Seruan tersebut disampaikan Sekretaris ABPEDNAS Kabupaten Pekalongan, Feri Kurniawan, saat menghadiri Resepsi Hari Jadi ke-404 Kabupaten Pekalongan di Halaman Pendopo Rumah Dinas Bupati Pekalongan, Rabu, 26 Agustus 2026 malam.
Feri mengatakan, Badan Permusyawaratan Desa (BPD) memiliki peran penting dalam tahapan Pilkades, termasuk dalam proses pembentukan Panitia Pemilihan Kepala Desa (P2KD).
Menurutnya, momentum tersebut perlu dimanfaatkan BPD untuk turut memberikan pemahaman kepada masyarakat mengenai pentingnya pelaksanaan Pilkades yang bersih dan demokratis.
“Momen Pilkades 2026, BPD berperan aktif dalam pembentukan P2KD. Di situ diharapkan BPD mampu menyosialisasikan bahwa stop politik uang, karena dengan politik uang itu tidak akan membawa manfaat,” tegasnya.
Selain menghadapi Pilkades 2026, ABPEDNAS saat ini juga terus memperkuat organisasi melalui sosialisasi dan pendataan keanggotaan BPD di sejumlah kecamatan di Kabupaten Pekalongan.

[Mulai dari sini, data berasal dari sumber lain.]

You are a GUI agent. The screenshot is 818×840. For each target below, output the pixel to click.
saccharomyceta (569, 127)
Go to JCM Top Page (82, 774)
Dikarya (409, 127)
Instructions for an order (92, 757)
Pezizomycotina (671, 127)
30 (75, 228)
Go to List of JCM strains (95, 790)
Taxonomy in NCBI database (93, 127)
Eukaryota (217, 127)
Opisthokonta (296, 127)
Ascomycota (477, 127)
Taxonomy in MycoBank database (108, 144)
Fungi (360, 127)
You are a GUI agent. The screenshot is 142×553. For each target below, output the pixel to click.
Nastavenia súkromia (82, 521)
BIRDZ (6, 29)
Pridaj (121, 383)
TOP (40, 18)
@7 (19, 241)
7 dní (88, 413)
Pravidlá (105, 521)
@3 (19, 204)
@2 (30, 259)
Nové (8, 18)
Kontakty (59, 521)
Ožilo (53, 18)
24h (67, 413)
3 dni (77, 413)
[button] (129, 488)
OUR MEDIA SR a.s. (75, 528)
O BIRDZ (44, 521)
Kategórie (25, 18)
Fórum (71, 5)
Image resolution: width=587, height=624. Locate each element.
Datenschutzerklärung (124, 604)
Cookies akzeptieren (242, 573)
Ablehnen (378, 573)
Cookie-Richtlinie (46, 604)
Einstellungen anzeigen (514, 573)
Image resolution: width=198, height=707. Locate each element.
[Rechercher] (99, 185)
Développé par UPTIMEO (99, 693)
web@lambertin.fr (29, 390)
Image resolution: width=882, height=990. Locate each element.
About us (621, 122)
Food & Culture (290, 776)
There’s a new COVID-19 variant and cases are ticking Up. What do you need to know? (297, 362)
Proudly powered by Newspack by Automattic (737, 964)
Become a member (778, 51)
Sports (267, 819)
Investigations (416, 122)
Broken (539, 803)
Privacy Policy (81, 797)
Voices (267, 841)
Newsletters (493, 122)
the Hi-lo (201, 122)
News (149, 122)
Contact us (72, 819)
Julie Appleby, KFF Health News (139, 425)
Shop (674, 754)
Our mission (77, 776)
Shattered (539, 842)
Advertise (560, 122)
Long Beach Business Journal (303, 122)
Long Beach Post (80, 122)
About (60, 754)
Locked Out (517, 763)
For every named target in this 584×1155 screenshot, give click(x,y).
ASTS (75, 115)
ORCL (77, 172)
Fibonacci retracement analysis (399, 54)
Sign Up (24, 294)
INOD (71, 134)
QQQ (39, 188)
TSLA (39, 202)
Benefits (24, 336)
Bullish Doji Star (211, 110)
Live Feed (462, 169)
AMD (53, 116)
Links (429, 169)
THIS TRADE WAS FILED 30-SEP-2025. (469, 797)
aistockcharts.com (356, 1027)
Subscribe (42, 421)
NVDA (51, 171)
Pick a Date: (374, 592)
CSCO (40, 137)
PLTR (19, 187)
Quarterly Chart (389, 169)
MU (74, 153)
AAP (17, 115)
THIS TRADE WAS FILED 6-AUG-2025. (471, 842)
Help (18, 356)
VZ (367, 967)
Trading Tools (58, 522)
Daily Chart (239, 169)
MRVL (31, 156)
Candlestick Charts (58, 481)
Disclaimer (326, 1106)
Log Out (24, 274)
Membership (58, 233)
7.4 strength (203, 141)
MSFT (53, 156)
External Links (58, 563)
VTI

Feri menyebut, pihaknya telah mendatangi enam kecamatan untuk bersilaturahmi sekaligus mendata BPD. Kecamatan lain yang belum dikunjungi akan menjadi sasaran kegiatan berikutnya.
“Saat ini kami sudah ada enam kecamatan yang sudah kami datangi. Alhamdulillah, antusias BPD di situ sudah kita data. Untuk kecamatan yang belum, nanti akan kita datangi,” jelasnya.
Ia juga mengajak BPD di setiap desa agar aktif menjalankan fungsi pengawasan terhadap penyelenggaraan pemerintahan desa, termasuk dalam mengawal pengelolaan dana desa dan kepatuhan terhadap program Jaga Desa.
“Untuk BPD di tiap-tiap desa, mari kita jaga desa-desa kita, keaktifan kita sebagai legislatif di tingkat desa untuk mengawal dana desa dan juga kepatuhan terhadap pelaksanaan aplikasi Jaga Desa, Jaksa Garda Desa,” ujarnya.
Sementara itu, Wakil Ketua ABPEDNAS Kabupaten Pekalongan, Sokhif mengatakan kehadiran organisasi dalam resepsi Hari Jadi ke-404 Kabupaten Pekalongan merupakan bagian dari pemenuhan undangan pemerintah daerah sekaligus sarana mempererat hubungan dengan masyarakat.
“Kita dari ABPEDNAS Kabupaten Pekalongan menghadiri undangan dari Bapak Plt Bupati dalam acara hari ulang tahun Kabupaten Pekalongan yang ke-404,” kata Sokhif.
Ia berharap momentum Hari Jadi Kabupaten Pekalongan dapat membawa daerah tersebut semakin maju dan masyarakat semakin sejahtera.
“Pesannya, supaya masyarakat Kabupaten Pekalongan, dengan adanya ABPEDNAS, semua aspirasi bisa ter-cover lewat kami,” katanya.